Potential Gotchas: Occasional Stretches Of Purple Prose. I write this knowing Wei is probably going to read it, but first of all, I think he’s immune to getting depressed by criticism; second, I’ve said it to him often over the years; and third, I think there is plenty of reason to think he’s doing it on purpose. This is another one of those things where there’s ample evidence it’s a feature, not a bug, and besides, sometimes I find his verbal inventiveness irresistible. Many, many years ago, he used the phrase “ursine heft” to describe an Hublot, which is not phrase you will find at SJX (or, really, anywhere else) and I found it so hilarious, I deliberately steal it from him at least twice a year. There wasn’t any writing like that when the magazines were bottom back, next to the model railroading and doll collecting magazines, I tell you what.
Coda: Things I Think We Should Do More Often.
The only thing I have done more than type stories (thousands to date, I lost count long ago) is read them and I have noticed a couple of things.
The first is that watch writers sometimes seem to have an allergy to dates; they are often not mentioned in general coverage when they should be in order to provide context. Look, I’ve fudged things, god knows; I know when the clock’s ticking it’s tempting to say “during the Art Deco era” or “in that period of optimism after the Great War,” or what have you, instead of spending time digging and then writing, “as far as I know, in or around 1926.” But every time I do it I know I’m cheating and that I’m banking on someone not noticing.
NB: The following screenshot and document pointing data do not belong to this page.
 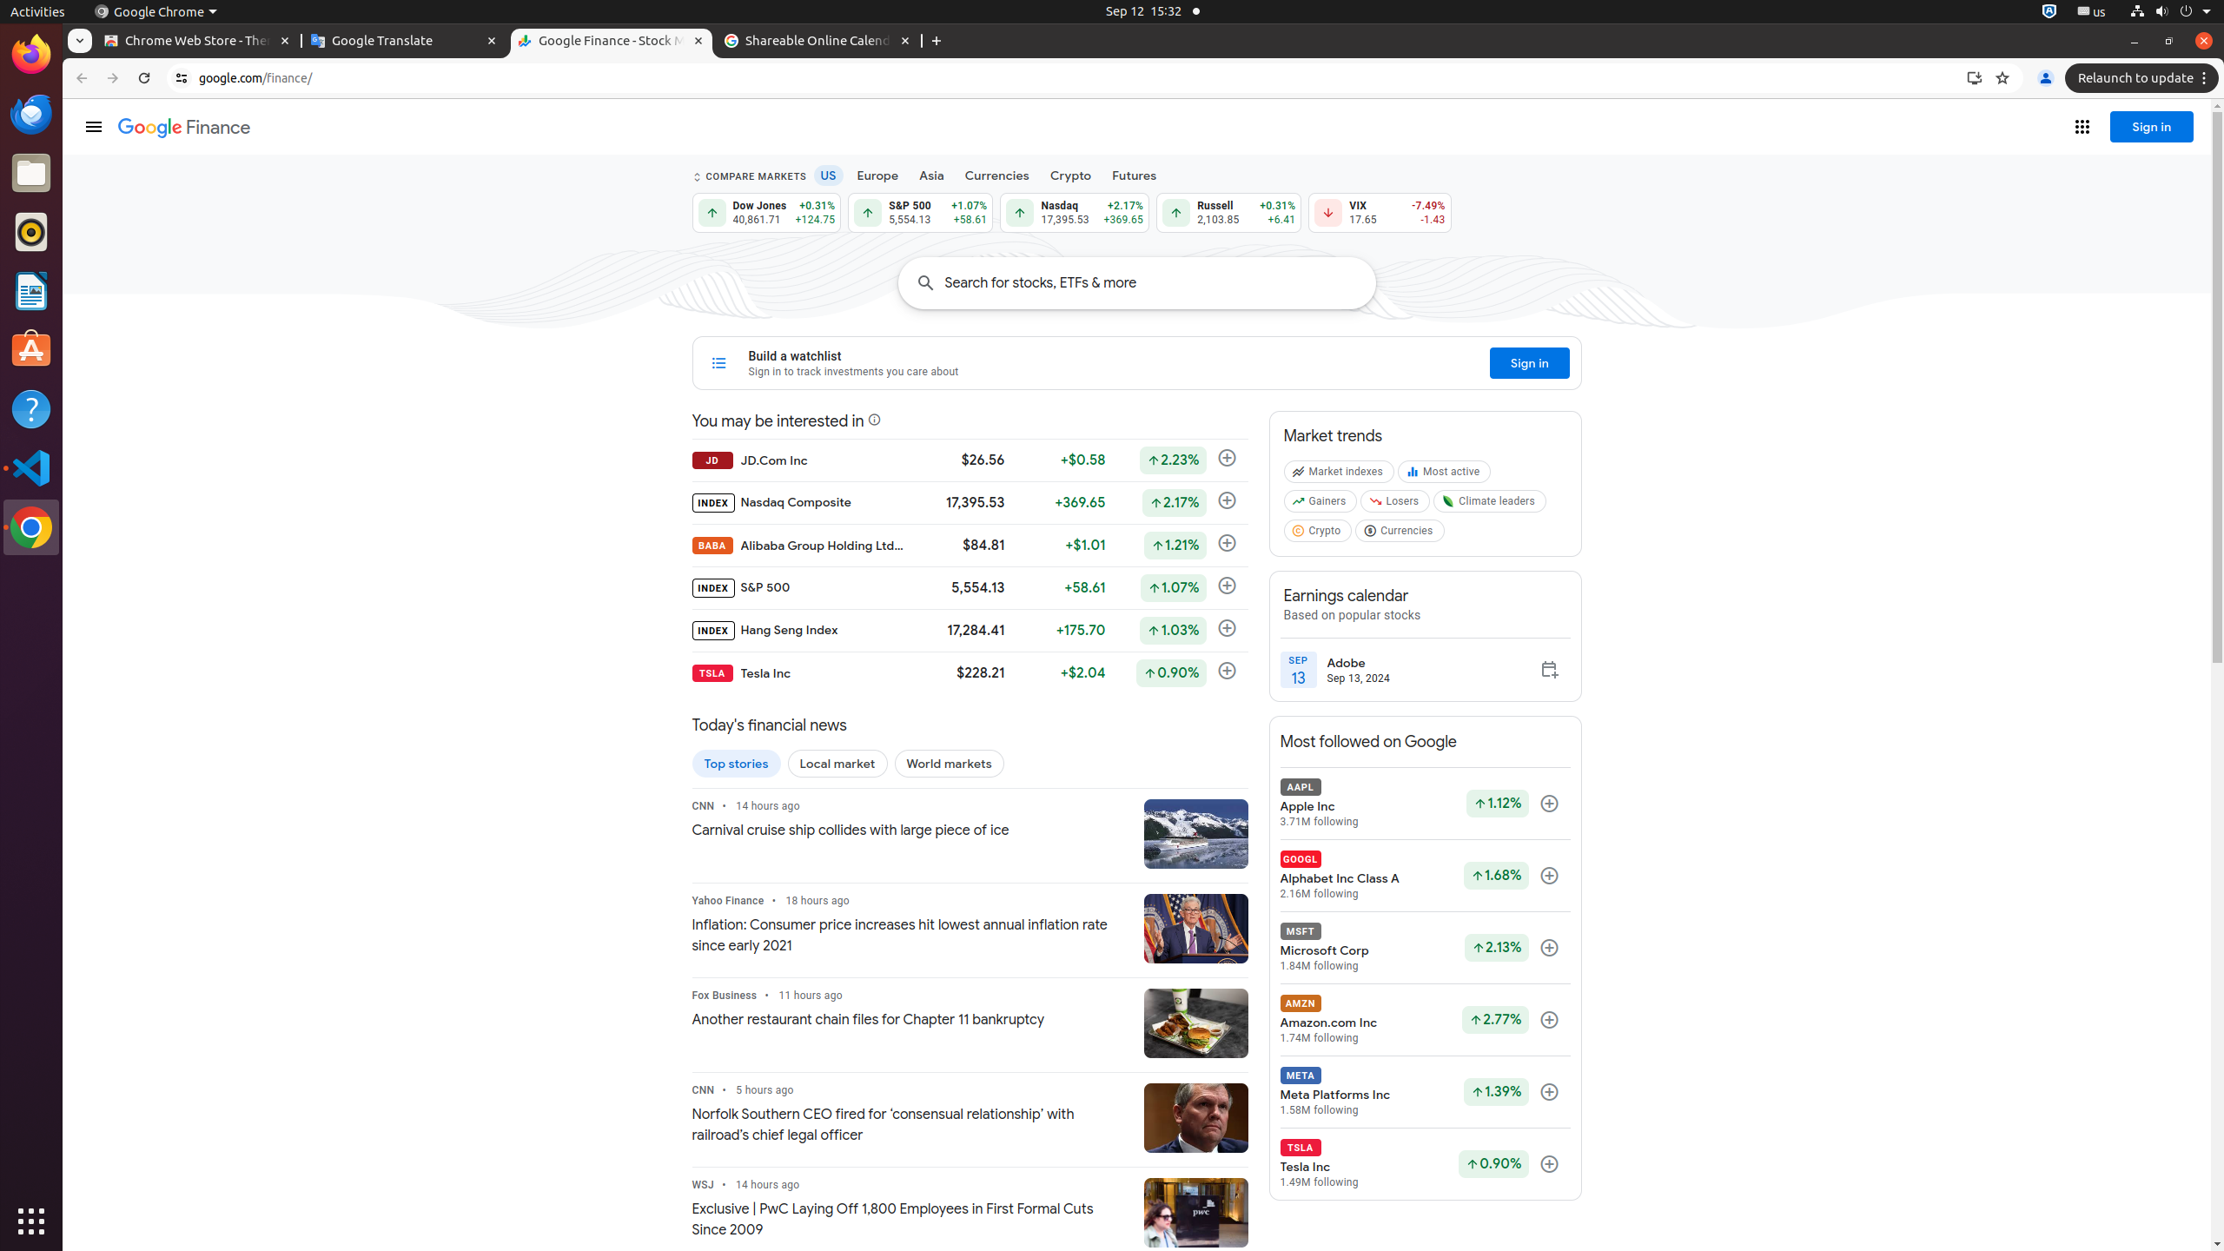 I want to click on 'Bookmark this tab', so click(x=2001, y=77).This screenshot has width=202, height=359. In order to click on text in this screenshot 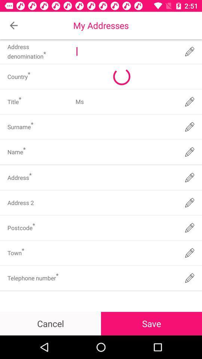, I will do `click(125, 253)`.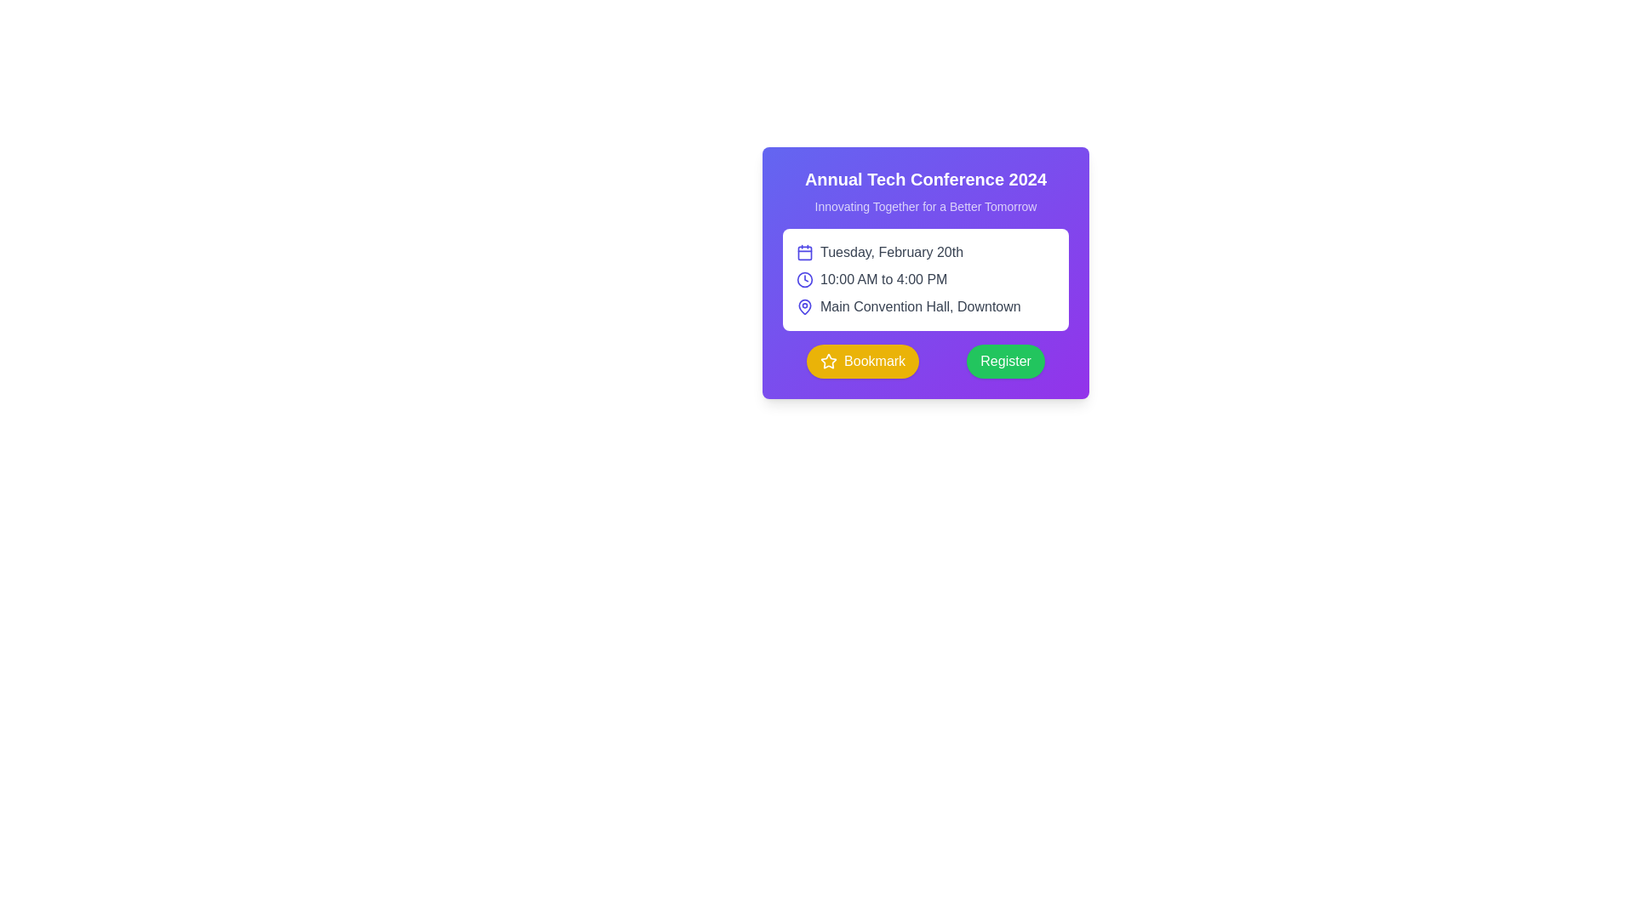  I want to click on the static text element displaying 'Tuesday, February 20th', which is styled in dark color and serves as a date label in a white content box within a purple card, so click(891, 253).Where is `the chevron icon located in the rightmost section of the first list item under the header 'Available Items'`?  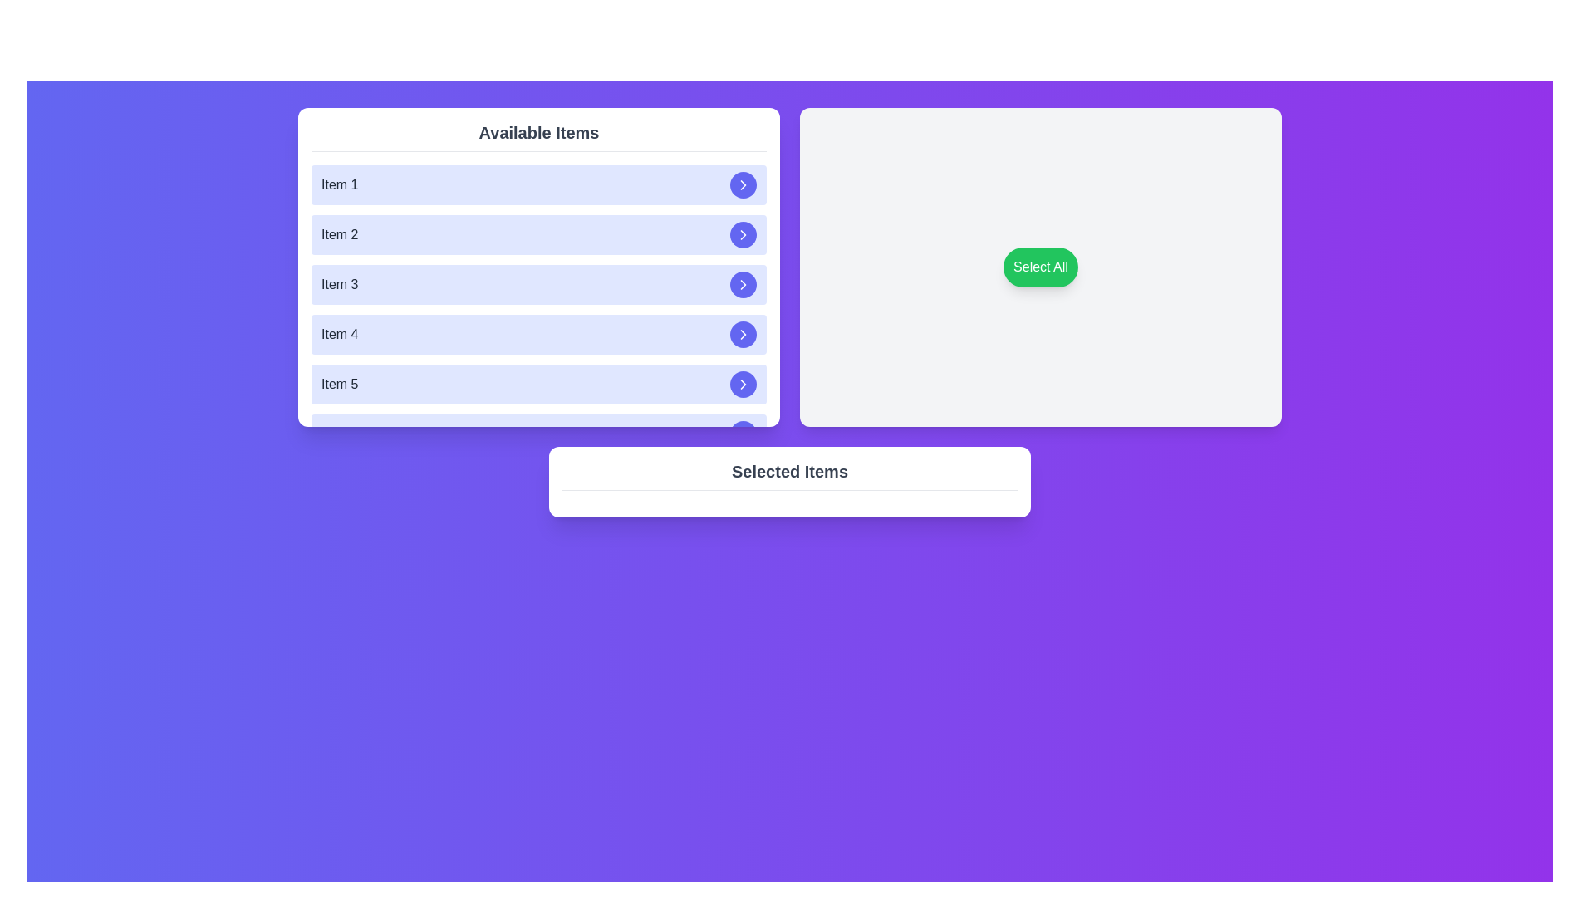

The second is an apparent disinclination to say when you don’t know something. Nobody knows everything, and some facts or alleged facts can be very hard to pin down, especially if you have a healthy distrust of the veracity of press releases, which are not necessarily written with a view to ensuring that every statement of apparent fact has two independent sources. “As far as I know,” is a phrase too seldom used; a victim of the understandable but undermining desire to be seen as an expert. This is not to say that wanting to be seen as an expert is not a near-universal failing among watch writers, among which I include myself. Long ago, someone new to the scene introduced themselves to me by saying, “I’m the world’s most important watch writer,” and, and I take no pride in admitting this, the first thing that popped into my head was, “Heyyyyy … that job is taken.”
The third, is a failure to cite sources. Of the three, this is the most obviously preventable as well as the most inexplicable. Nobody owns facts. This sort of thing is akin to the motivation behind not wanting to say you don’t know something; it makes you the gatekeeper and gives you the chance to disparage other people’s deplorable ignorance of the delicious secrets to which you alone are privy, but it accomplishes nothing. I guarantee you, if you’ve come up with an interesting fact in the course of researching a story, the only thing you’re doing by not saying where you got it, is making it harder for like-minded colleagues to give you the compliment of citing your work and your sources in turn. Plus if it’s a fact that’s out there in a publicly available source, it usually takes minutes for someone else to find it. Plus it dumbs down the whole enterprise of watch writing.
And it’s dishonest.You want to know what the odds are of someone finding a detailed historical note in an auction catalog and then passing it off as their own research, without attribution? Not zero, my friend, not zero.
A last word on brand books: there are some very good ones, and there are some that are little more than page after page of blown up catalog photos with the information content of a bubble gum wrapper. As a martial arts teacher of mine once said of pretty but poorly forged swords that look great on a wall but that you wouldn’t use to subdue a gerbil, a pretty face may hide a perfidious heart. Look before you buy, is this aging retro-grouch’s advice. Happy reading!